Roman Catholic Dogma - Early Uses of The Term

Early Uses of The Term

The term Dogma Catholicum was first used by Vincent of Lérins (450), referring to “what all, everywhere and always believed” In the year 565, Emperor Justinian declared the decisions of the first ecumenical councils as law because they are true dogmata of God In the Middle Ages, the term Doctrina Catholica, (Catholic doctrine) was used for the Catholic faith. Individual beliefs were labeled as Articulus Fidei ( part of the faith)

Ecumenical Councils issue dogmas. Many dogmata - especially from the early Church (Ephesus, Chalcedon) to the Council of Trent - were formulated against specific heresies.(Holy Spirit only emanating from father and not from Father and Son) Later dogmas (Immaculate Conception and Assumption of Mary) express the greatness of God in binding language. At the specific request of Pope John XXIII, the Second Vatican Council did not proclaim any dogmas. Instead it presented the basic elements of the Catholic faith in a more understandable, pastoral language, without changing the teachings of the Church. The last two dogmas were pronounced by Popes, Pope Pius IX in 1854 and Pope Pius XII in 1950 on the Immaculate Conception and the assumption of the Blessed Virgin Mary respectively. They are cornerstones of mariology

To some, this raises the question, why “new” dogmas are formulated almost 2000 years after the resurrection of Christ. It is Catholic teaching that with Christ and the Apostles, revelation is completed. Dogmata issued after the death of his apostles are not new, but explications of existing faith. Implicit truth are specified as explicit, as it was done in the teachings on the Trinity by the ecumenical councils. Karl Rahner tries to explain this with the allegorical sentence of a husband to his wife “ I love you” this surely implies, I am faithful to you. In 450 Vincent of Lérins asked in his famous Commonitory, Will there be no progress in religion in the Church of Christ? Of course there will be progress. There will be much progress, but it will be progress in truth and faith, not change. Progress means addition, change means alteration.

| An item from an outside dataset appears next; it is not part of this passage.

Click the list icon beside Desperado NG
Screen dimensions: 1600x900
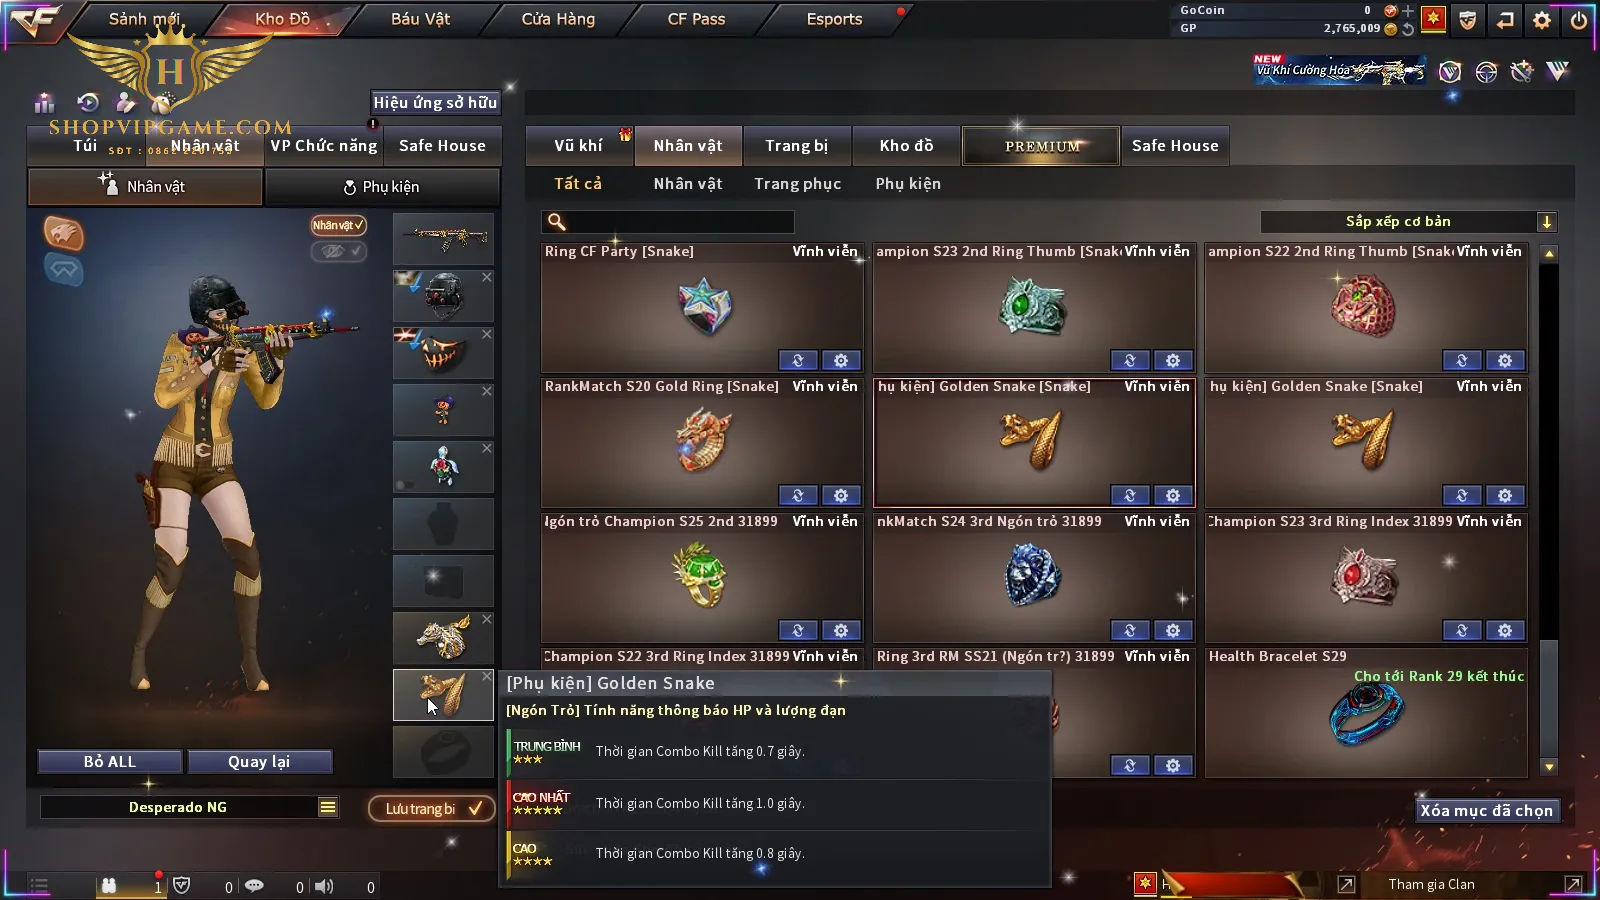click(x=328, y=807)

But he warns: “What is entrusted to you, not what you invented. What you received, not what you imagined, not a matter of reason but of teaching, not your preferences but public tradition, what you were given, not what you produced, …you received gold, give gold back.” The Church uses this text in its interpretation of dogmatic development: The first Vatican Council stated in 1870 that within the limits of the statement of Vincent of Lérins, dogmatic development is possible, Vatican II confirms this view in Lumen Gentium.